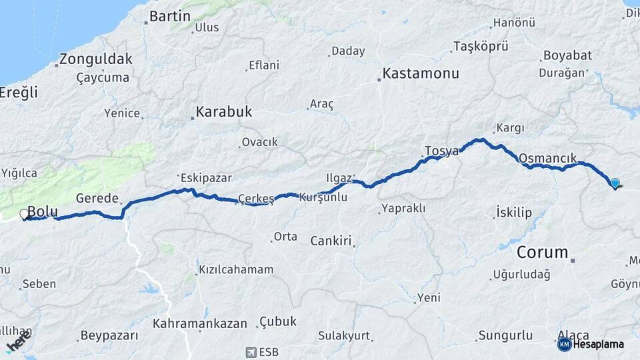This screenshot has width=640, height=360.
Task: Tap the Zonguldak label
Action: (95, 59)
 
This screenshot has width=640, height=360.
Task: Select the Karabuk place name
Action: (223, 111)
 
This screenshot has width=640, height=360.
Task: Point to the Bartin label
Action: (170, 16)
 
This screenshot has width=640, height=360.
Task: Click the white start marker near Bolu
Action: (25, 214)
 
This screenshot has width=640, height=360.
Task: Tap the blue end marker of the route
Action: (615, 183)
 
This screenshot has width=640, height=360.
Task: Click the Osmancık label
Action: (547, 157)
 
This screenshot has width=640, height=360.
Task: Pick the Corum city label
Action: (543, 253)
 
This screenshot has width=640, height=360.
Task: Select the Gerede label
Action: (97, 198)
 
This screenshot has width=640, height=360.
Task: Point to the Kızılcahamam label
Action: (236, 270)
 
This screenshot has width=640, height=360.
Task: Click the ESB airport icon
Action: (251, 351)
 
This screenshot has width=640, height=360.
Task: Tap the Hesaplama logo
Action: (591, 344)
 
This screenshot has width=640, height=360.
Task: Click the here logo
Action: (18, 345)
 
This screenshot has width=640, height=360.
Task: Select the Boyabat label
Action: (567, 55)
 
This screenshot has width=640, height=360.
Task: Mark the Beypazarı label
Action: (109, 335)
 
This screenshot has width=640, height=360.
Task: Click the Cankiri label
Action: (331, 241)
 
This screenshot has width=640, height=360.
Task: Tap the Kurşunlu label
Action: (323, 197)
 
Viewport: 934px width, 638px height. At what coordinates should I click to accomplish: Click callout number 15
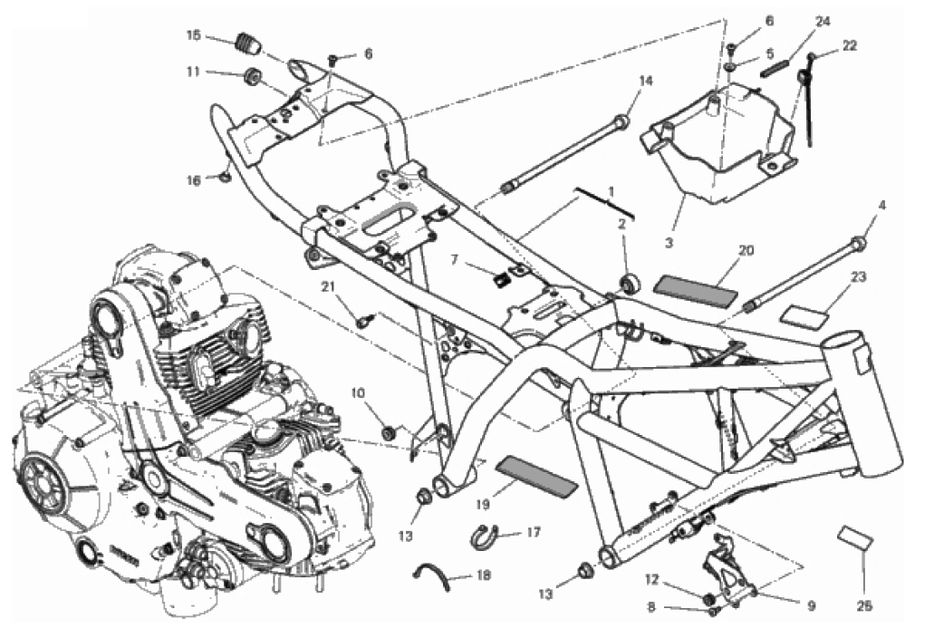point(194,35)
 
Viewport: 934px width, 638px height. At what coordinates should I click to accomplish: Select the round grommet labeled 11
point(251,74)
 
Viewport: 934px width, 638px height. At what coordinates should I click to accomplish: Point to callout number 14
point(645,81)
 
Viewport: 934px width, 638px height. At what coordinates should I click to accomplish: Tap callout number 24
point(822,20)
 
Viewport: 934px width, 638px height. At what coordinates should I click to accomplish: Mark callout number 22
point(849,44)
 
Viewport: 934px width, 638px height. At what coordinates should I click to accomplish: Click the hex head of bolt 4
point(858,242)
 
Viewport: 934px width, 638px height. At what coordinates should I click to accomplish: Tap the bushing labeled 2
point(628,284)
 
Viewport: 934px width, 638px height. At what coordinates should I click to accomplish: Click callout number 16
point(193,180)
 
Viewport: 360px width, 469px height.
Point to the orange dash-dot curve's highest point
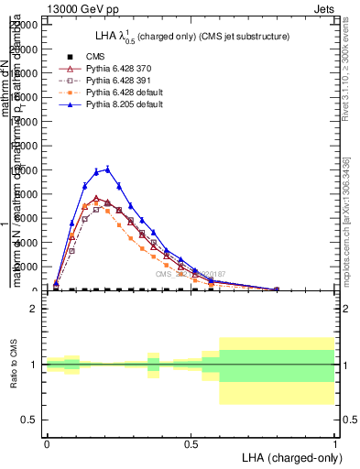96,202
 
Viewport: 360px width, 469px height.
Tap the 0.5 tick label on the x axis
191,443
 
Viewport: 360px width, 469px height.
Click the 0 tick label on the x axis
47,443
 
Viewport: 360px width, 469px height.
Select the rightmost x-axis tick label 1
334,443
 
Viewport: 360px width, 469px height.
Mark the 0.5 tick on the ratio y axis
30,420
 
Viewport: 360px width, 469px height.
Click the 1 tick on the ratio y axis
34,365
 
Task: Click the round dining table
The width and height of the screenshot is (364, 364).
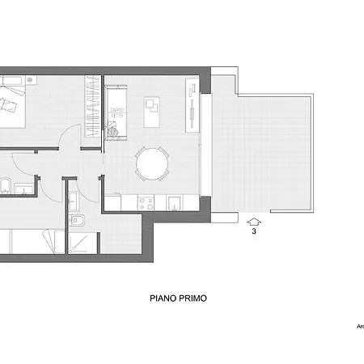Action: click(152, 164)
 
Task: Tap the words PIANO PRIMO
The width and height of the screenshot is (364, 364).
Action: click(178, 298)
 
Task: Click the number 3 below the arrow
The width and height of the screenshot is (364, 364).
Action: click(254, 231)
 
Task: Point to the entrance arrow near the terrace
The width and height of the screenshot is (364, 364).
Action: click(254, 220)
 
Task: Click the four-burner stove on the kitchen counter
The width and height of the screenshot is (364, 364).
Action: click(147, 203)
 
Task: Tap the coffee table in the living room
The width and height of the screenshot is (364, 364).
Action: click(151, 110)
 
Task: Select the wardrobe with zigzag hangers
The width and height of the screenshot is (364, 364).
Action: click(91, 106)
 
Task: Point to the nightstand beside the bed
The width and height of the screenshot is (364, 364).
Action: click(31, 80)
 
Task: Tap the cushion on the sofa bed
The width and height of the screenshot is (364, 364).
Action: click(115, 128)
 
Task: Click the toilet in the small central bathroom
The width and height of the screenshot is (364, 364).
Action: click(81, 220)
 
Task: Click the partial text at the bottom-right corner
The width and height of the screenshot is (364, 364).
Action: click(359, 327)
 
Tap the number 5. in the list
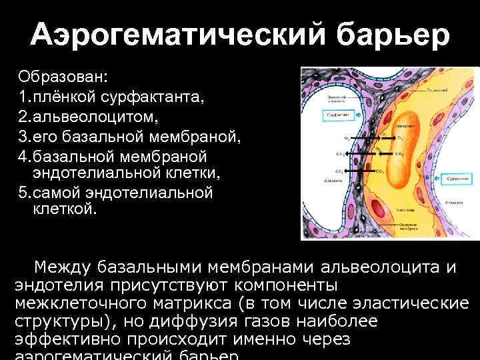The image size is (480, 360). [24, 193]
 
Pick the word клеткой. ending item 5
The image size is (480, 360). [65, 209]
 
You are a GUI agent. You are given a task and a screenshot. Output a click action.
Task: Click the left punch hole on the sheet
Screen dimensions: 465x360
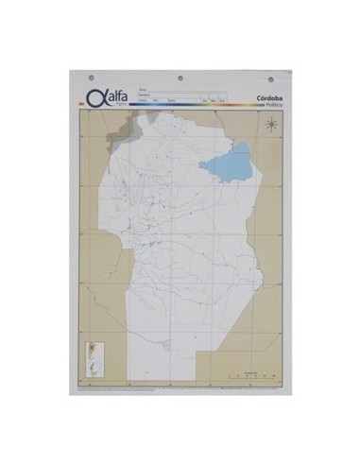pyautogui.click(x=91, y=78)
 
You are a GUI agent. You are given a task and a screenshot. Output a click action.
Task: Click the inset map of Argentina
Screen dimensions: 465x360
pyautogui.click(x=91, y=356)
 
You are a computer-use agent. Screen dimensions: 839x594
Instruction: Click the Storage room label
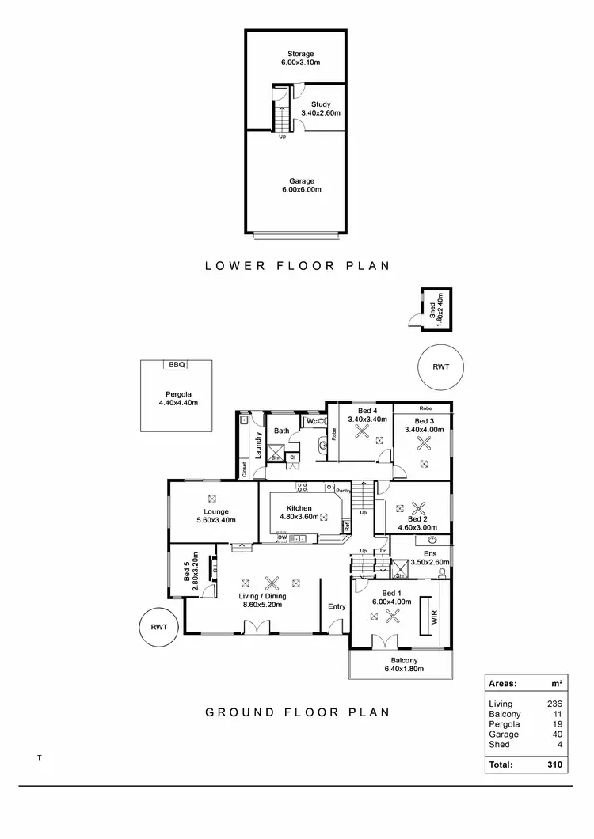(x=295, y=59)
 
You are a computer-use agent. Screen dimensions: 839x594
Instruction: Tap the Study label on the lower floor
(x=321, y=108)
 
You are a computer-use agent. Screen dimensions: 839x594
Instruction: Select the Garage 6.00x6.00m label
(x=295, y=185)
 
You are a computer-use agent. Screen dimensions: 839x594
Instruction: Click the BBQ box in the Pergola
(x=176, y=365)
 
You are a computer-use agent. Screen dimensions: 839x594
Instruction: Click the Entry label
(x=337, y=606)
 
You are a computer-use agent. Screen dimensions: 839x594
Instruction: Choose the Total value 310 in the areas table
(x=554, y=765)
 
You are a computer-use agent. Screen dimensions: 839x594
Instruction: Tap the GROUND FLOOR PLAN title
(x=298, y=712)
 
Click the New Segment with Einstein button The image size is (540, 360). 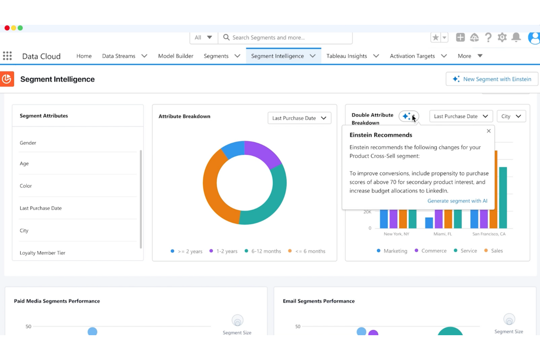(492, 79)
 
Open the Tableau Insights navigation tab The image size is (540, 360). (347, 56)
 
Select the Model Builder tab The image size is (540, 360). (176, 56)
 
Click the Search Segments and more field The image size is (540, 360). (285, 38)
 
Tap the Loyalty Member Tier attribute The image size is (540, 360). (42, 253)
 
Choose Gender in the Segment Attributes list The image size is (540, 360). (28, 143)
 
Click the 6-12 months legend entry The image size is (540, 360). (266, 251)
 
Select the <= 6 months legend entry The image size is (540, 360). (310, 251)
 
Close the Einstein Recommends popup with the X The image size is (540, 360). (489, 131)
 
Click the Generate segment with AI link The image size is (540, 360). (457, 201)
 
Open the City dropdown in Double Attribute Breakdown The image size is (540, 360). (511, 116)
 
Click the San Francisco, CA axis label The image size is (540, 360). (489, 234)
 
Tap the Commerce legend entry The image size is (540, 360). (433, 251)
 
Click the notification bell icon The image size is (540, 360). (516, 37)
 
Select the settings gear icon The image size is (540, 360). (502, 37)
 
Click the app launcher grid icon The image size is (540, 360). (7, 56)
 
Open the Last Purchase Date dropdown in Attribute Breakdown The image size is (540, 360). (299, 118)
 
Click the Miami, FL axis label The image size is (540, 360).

(WHAT IS EXPECTED): Reproduce verbatim the portion of the listing that opens with the line containing "Select the settings" and runs through the end of the listing, with both ends included.

(RESPONSE):
Select the settings gear icon The image size is (540, 360). (502, 37)
 
Click the app launcher grid icon The image size is (540, 360). (7, 56)
 
Open the Last Purchase Date dropdown in Attribute Breakdown The image size is (540, 360). (299, 118)
 
Click the Miami, FL axis label The image size is (540, 360).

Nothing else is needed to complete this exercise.